Several scent sources are known to be involved in chemical communication in mammals: secretory glands (lacrimal, salivary, and preputial), urine, and feces (Halpern and Martinez-Marcos, 2003; Kimoto et al., 2005). Mouse urine excites widespread activity among vomeronasal sensory neurons (VSNs) (He et al., 2008; Holy et al., 2000; Stowers et al., 2002; Tolokh et al., 2013) and is the best behaviorally characterized source of chemical cues for mammalian social communication (Halpern and Martinez-Marcos, 2003). Mouse urine conveys information about the sex and strain (Brennan and Keverne, 1997; Kimchi et al., 2007; Leypold et al., 2002; Pankevich et al., 2004; Stowers et al., 2002). Although progress has been made recently toward identifying the molecular nature of pheromone cues by purifying individual ligands from mouse urine (Chamero et al., 2007; Hsu et al., 2008; Nodari et al., 2008), the identities of olfactory ligands inside urine cues are largely unknown; there is not even an estimate of how many distinct compounds comprise the “olfactory identity” of an individual.

* _ACTION ITEM_: Can you continue the passage on chemical cues in mouse urine, starting after its final sentence? These items have nothing to do with the passage on chemical cues in mouse urine.

* _THE DATA_:

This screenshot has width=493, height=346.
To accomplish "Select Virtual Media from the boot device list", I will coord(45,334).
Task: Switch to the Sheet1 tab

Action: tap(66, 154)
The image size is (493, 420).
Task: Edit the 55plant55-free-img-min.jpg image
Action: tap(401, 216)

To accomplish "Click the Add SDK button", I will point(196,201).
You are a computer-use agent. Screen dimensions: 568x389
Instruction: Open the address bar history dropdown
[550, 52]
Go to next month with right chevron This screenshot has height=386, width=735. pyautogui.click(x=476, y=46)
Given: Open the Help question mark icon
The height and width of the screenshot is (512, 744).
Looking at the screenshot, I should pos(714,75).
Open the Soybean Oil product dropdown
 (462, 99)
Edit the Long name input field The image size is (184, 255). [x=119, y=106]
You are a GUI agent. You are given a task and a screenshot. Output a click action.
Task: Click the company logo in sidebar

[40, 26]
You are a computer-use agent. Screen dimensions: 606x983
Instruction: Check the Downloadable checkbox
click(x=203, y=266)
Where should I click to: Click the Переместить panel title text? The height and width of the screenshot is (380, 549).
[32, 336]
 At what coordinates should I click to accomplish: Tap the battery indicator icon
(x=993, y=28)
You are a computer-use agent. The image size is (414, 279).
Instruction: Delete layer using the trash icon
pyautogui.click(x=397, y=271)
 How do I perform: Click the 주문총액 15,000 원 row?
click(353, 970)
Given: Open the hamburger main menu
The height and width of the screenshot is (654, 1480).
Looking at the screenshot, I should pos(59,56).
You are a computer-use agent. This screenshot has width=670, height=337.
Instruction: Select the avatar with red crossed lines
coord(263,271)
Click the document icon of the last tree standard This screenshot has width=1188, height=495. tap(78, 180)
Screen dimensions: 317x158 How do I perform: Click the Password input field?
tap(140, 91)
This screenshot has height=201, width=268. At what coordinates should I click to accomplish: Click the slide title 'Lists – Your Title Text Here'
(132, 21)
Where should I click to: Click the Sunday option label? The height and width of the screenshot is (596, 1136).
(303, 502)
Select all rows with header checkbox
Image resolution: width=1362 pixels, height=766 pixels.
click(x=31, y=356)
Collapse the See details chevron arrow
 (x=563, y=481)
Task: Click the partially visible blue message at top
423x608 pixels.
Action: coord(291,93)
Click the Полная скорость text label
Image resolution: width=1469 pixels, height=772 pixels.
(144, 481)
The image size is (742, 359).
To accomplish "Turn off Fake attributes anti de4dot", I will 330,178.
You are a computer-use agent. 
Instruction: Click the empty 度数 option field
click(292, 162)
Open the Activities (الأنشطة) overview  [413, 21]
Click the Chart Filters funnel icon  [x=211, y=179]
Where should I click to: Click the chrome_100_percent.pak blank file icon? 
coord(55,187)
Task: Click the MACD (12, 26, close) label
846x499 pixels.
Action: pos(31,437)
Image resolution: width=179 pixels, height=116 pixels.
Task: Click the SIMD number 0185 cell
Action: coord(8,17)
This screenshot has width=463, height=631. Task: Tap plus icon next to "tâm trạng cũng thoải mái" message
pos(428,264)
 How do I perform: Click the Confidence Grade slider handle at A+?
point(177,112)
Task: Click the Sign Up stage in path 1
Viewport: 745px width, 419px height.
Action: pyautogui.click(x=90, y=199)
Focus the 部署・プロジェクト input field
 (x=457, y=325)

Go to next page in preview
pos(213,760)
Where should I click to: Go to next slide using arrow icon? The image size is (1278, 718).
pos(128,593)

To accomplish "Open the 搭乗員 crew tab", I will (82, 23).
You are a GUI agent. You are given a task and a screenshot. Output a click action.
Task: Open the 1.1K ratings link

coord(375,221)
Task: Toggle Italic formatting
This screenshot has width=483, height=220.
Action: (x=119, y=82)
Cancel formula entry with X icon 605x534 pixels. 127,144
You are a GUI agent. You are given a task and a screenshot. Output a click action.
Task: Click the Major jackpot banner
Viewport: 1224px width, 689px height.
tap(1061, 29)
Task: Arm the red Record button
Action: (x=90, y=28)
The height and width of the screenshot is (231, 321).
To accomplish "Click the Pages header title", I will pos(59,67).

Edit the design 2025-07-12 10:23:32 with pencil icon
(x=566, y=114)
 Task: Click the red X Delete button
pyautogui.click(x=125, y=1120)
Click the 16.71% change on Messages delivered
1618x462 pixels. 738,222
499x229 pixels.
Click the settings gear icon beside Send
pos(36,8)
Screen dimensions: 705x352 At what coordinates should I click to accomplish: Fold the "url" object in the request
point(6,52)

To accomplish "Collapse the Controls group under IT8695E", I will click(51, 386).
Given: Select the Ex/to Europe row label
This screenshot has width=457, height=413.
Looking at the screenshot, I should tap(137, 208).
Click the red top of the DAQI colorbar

* _EXPECTED ANSWER_:
Here, we developed an approach, Component-Activity Matching (CAM) (Figure 1), with the aim of systematically and exhaustively defining a “short list” of candidate vomeronasal ligands that encode identity. This approach exploits the striking differences among natural stimuli across different sexes and strains of mice (Tolokh et al., 2013), which here we use as a proxy for the variability that one might find at the individual level in natural, genetically diverse, populations of mice. With CAM, we performed a forward screen for compounds that may drive activity in vomeronasal neurons, without the need for laborious sample purification. Using a combination of physiological recording and quantitative liquid chromatography-mass spectrometry (LC-MS) (Figure 1), we identified a small set of constituents whose concentrations match a pattern of neuronal responsiveness across samples.

Figure 1.

Figure 1

Component-Activity Matching (CAM) for ligand identification. A diverse collection of samples (here, urine extracts from male and female mice of different strains) are analyzed to extract the relative concentrations of each component by LC-ESI mass spectrometry and subjected to an assay of activity (left, by recordings of spiking responses). For a selected neuron, physiological responses (neuronal firing rate, orange bars) to the different stimuli are compared to the abundances of individual components (blue and green bars). Component 1 (blue bars) is not distributed in a manner that could explain the firing rate responses, and is therefore an implausible candidate. In contrast, component 2 (green bars) has an across-sample distribution consistent with the measured neuronal firing rates, and is thus a plausible candidate to explain the response.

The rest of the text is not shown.